- Opening Delimiter -

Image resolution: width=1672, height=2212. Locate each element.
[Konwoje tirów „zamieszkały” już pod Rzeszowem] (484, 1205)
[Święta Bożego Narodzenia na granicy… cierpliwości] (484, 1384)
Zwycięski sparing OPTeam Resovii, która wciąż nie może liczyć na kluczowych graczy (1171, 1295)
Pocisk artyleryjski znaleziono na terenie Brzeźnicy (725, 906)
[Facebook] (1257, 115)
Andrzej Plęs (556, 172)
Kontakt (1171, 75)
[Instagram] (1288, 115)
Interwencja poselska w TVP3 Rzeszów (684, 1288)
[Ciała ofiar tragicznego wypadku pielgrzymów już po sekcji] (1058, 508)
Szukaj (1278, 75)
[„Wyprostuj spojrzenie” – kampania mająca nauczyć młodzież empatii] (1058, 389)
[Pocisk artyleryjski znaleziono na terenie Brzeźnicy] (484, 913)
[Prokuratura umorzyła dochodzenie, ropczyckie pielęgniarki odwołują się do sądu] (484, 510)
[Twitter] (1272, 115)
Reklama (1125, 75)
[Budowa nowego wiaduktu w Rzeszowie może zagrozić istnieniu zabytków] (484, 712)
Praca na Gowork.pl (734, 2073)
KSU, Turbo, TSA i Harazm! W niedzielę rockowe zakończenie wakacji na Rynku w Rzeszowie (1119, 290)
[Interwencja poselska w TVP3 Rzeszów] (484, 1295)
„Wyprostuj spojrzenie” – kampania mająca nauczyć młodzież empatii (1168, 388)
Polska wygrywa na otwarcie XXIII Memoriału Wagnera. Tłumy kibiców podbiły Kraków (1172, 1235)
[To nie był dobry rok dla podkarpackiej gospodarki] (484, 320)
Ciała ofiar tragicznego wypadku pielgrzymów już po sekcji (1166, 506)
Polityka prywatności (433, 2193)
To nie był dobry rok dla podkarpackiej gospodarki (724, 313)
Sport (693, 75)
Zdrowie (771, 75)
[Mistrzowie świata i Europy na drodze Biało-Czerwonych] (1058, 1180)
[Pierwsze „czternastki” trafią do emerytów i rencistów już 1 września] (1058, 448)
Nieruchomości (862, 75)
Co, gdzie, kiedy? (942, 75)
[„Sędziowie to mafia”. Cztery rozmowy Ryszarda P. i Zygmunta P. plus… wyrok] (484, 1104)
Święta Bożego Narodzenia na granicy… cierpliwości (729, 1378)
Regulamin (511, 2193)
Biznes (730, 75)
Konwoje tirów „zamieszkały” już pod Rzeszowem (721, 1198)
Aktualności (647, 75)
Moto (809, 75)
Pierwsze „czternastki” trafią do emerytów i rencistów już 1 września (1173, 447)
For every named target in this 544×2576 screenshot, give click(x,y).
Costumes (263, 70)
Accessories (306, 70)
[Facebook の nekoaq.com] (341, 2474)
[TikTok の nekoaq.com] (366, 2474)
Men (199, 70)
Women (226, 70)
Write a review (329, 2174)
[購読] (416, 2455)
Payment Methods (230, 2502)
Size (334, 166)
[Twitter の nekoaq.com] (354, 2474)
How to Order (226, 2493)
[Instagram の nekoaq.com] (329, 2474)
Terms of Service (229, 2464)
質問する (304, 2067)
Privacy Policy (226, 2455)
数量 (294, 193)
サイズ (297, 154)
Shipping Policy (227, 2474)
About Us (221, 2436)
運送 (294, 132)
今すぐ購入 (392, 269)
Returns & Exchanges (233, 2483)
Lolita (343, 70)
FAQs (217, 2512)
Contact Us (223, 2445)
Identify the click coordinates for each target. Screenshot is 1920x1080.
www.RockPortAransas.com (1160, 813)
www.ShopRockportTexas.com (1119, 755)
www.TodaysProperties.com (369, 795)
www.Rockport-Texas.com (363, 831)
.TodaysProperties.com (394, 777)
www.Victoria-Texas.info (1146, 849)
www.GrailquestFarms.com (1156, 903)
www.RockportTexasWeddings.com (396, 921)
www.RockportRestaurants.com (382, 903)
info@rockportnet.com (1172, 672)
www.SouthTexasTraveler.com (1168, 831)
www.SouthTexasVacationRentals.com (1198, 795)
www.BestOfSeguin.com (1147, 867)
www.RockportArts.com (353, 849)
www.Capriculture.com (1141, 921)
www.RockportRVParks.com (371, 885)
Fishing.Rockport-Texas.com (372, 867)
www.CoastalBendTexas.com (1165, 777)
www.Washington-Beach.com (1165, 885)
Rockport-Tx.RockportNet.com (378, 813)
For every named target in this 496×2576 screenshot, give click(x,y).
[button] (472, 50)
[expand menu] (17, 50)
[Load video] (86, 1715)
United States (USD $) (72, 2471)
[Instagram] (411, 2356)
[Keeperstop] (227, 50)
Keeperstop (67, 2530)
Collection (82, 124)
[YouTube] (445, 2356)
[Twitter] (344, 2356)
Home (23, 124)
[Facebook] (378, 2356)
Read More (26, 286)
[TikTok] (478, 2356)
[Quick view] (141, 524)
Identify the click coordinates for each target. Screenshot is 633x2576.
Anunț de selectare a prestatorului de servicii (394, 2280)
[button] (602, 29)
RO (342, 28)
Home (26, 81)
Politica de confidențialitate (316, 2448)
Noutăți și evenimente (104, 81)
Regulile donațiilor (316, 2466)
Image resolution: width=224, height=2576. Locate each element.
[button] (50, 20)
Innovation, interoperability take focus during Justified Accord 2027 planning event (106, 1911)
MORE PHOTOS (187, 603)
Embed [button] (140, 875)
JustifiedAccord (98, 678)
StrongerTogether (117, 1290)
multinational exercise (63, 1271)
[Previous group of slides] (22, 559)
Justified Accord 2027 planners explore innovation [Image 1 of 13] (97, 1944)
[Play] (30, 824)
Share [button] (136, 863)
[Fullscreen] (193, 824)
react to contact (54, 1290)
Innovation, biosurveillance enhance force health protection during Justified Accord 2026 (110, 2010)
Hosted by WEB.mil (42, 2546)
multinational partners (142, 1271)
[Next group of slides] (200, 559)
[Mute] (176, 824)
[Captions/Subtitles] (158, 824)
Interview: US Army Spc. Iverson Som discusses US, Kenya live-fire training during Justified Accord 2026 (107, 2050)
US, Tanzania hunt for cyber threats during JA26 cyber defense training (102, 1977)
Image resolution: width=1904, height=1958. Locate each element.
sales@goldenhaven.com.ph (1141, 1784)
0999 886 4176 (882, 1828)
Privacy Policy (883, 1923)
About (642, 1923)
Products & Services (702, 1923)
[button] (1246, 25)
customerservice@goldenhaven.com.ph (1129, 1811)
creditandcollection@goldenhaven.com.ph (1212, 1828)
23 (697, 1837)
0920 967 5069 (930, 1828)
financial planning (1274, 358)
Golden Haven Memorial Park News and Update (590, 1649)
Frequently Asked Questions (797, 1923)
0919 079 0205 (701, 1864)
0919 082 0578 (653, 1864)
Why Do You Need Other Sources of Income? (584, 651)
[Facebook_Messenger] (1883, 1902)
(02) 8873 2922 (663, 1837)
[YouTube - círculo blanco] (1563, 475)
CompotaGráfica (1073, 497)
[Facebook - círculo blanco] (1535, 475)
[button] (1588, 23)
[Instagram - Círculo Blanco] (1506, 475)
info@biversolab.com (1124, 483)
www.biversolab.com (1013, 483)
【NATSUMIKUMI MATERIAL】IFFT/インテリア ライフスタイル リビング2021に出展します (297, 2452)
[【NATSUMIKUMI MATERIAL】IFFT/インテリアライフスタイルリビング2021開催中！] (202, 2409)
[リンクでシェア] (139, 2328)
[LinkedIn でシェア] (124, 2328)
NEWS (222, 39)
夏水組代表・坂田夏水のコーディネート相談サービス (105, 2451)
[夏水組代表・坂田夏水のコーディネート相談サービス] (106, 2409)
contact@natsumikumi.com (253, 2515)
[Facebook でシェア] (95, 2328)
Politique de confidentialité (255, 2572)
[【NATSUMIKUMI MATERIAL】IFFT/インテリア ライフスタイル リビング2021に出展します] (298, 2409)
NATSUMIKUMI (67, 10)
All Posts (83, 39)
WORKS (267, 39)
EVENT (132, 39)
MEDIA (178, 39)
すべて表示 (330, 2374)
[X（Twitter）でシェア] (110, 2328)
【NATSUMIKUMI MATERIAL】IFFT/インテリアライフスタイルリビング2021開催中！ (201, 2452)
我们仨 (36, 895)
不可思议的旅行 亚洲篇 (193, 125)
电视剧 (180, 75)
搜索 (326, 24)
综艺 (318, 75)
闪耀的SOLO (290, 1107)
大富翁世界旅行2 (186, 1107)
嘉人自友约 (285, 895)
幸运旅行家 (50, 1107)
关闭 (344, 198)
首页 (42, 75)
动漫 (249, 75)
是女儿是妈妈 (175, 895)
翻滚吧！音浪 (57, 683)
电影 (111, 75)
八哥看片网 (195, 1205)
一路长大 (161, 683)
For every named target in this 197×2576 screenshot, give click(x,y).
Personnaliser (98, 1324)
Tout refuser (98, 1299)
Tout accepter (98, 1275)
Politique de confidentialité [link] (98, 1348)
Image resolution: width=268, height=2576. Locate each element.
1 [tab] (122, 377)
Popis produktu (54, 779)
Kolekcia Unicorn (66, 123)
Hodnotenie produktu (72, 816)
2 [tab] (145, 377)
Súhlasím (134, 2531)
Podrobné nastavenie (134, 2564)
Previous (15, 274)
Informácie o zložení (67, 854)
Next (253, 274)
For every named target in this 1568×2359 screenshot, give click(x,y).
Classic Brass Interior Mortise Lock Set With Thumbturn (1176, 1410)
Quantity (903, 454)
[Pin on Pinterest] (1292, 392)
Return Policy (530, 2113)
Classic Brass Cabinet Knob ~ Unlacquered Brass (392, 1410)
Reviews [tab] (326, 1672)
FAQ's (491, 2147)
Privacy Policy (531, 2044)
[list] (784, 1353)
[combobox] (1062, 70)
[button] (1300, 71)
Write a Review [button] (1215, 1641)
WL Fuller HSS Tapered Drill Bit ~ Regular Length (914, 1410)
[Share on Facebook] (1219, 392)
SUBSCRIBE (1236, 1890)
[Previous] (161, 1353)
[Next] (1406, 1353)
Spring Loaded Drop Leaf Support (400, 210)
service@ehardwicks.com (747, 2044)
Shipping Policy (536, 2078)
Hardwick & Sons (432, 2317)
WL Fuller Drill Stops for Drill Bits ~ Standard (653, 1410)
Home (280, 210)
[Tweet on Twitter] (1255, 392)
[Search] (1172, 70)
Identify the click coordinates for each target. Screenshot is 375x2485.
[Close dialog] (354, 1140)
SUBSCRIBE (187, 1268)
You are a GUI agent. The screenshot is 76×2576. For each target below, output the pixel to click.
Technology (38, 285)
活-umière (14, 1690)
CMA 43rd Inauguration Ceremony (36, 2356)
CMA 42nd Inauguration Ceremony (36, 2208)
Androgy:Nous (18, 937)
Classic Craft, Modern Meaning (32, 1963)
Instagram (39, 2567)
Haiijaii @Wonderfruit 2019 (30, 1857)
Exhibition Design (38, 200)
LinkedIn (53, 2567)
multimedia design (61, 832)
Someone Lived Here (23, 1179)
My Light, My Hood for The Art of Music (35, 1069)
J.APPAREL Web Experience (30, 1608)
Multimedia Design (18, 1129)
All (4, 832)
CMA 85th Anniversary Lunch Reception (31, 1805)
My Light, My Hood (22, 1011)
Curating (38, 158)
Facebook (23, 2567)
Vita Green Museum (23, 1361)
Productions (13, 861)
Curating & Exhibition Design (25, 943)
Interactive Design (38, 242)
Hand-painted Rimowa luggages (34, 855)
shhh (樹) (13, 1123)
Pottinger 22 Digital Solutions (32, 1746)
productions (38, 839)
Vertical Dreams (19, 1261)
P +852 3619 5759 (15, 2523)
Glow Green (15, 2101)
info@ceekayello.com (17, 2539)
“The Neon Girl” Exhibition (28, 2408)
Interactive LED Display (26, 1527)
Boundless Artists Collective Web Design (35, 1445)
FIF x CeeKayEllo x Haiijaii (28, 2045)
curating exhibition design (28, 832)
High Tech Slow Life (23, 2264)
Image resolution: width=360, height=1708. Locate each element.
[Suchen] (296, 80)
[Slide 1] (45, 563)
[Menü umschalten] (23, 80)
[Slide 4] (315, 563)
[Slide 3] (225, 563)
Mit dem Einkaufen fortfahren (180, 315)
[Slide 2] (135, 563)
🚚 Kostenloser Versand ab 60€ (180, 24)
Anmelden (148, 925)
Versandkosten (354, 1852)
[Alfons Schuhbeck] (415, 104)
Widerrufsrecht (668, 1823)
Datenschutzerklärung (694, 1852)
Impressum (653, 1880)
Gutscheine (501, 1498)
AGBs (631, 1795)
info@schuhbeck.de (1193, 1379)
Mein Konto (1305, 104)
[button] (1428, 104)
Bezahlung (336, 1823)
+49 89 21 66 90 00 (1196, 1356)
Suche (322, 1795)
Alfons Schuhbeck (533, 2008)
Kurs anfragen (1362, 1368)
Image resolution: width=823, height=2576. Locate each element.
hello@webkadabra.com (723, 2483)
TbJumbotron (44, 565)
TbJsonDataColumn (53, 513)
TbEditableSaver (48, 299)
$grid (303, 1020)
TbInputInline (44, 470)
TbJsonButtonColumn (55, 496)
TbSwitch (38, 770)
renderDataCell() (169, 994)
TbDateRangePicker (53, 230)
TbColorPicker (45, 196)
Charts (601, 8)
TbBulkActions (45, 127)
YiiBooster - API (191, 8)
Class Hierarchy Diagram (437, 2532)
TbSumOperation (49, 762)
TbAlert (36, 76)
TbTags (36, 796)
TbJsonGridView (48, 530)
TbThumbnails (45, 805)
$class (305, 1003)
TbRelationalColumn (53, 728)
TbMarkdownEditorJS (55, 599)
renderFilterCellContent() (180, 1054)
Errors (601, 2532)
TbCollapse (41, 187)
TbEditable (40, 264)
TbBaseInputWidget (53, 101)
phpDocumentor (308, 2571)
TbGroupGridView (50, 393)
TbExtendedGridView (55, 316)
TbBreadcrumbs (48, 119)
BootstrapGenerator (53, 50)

- Closing Delimiter -

→ EXERCISE REQUIREMENTS
Up to and including the line with "Interwencja poselska w TVP3 Rzeszów (684, 1288)", print every line of the material above, starting from its first line, exactly.

→ SOLUTION TO THIS PROBLEM
Image resolution: width=1672, height=2212. Locate each element.
[Konwoje tirów „zamieszkały” już pod Rzeszowem] (484, 1205)
[Święta Bożego Narodzenia na granicy… cierpliwości] (484, 1384)
Zwycięski sparing OPTeam Resovii, która wciąż nie może liczyć na kluczowych graczy (1171, 1295)
Pocisk artyleryjski znaleziono na terenie Brzeźnicy (725, 906)
[Facebook] (1257, 115)
Andrzej Plęs (556, 172)
Kontakt (1171, 75)
[Instagram] (1288, 115)
Interwencja poselska w TVP3 Rzeszów (684, 1288)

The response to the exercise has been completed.